But now this is just the condition of men under the influence of passions; for outbursts of anger and sexual appetites and some other such passions, it is evident, actually alter our bodily condition, and in some men even produce fits of madness. It is plain, then, that incontinent people must be said to be in a similar condition to men asleep, mad, or drunk. The fact that men use the language that flows from knowledge proves nothing; for even men under the influence of these passions utter scientific proofs and verses of Empedocles, and those who have just begun to learn a science can string together its phrases, but do not yet know it; for it has to become part of themselves, and that takes time; so that we must suppose that the use of language by men in an incontinent state means no more than its utterance by actors on the stage. (d) Again, we may also view the cause as follows with reference to the facts of human nature.

The one opinion is universal, the other is concerned with the particular facts, and here we come to something within the sphere of perception; when a single opinion results from the two, the soul must in one type of case affirm the conclusion, while in the case of opinions concerned with production it must immediately act (e.g. if 'everything sweet ought to be tasted', and 'this is sweet', in the sense of being one of the particular sweet things, the man who can act and is not prevented must at the same time actually act accordingly).
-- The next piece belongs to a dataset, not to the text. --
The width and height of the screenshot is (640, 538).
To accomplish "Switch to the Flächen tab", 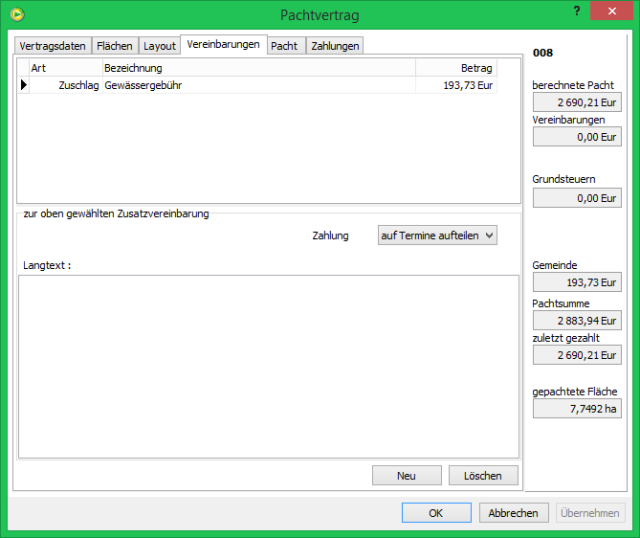I will tap(114, 46).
When, then, the universal opinion is present in us forbidding us to taste, and there is also the opinion that 'everything sweet is pleasant', and that 'this is sweet' (now this is the opinion that is active), and when appetite happens to be present in us, the one opinion bids us avoid the object, but appetite leads us towards it (for it can move each of our bodily parts); so that it turns out that a man behaves incontinently under the influence (in a sense) of a rule and an opinion, and of one not contrary in itself, but only incidentally-for the appetite is contrary, not the opinion-to the right rule. It also follows that this is the reason why the lower animals are not incontinent, viz. because they have no universal judgement but only imagination and memory of particulars.
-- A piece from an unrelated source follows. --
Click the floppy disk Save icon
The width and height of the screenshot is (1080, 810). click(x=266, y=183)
The explanation of how the ignorance is dissolved and the incontinent man regains his knowledge, is the same as in the case of the man drunk or asleep and is not peculiar to this condition; we must go to the students of natural science for it. Now, the last premiss both being an opinion about a perceptible object, and being what determines our actions this a man either has not when he is in the state of passion, or has it in the sense in which having knowledge did not mean knowing but only talking, as a drunken man may utter the verses of Empedocles. And because the last term is not universal nor equally an object of scientific knowledge with the universal term, the position that Socrates sought to establish actually seems to result;for it is not in the presence of what is thought to be knowledge proper that the affection of incontinence arises (nor is it this that is 'dragged about' as a result of the state of passion), but in that of perceptual knowledge.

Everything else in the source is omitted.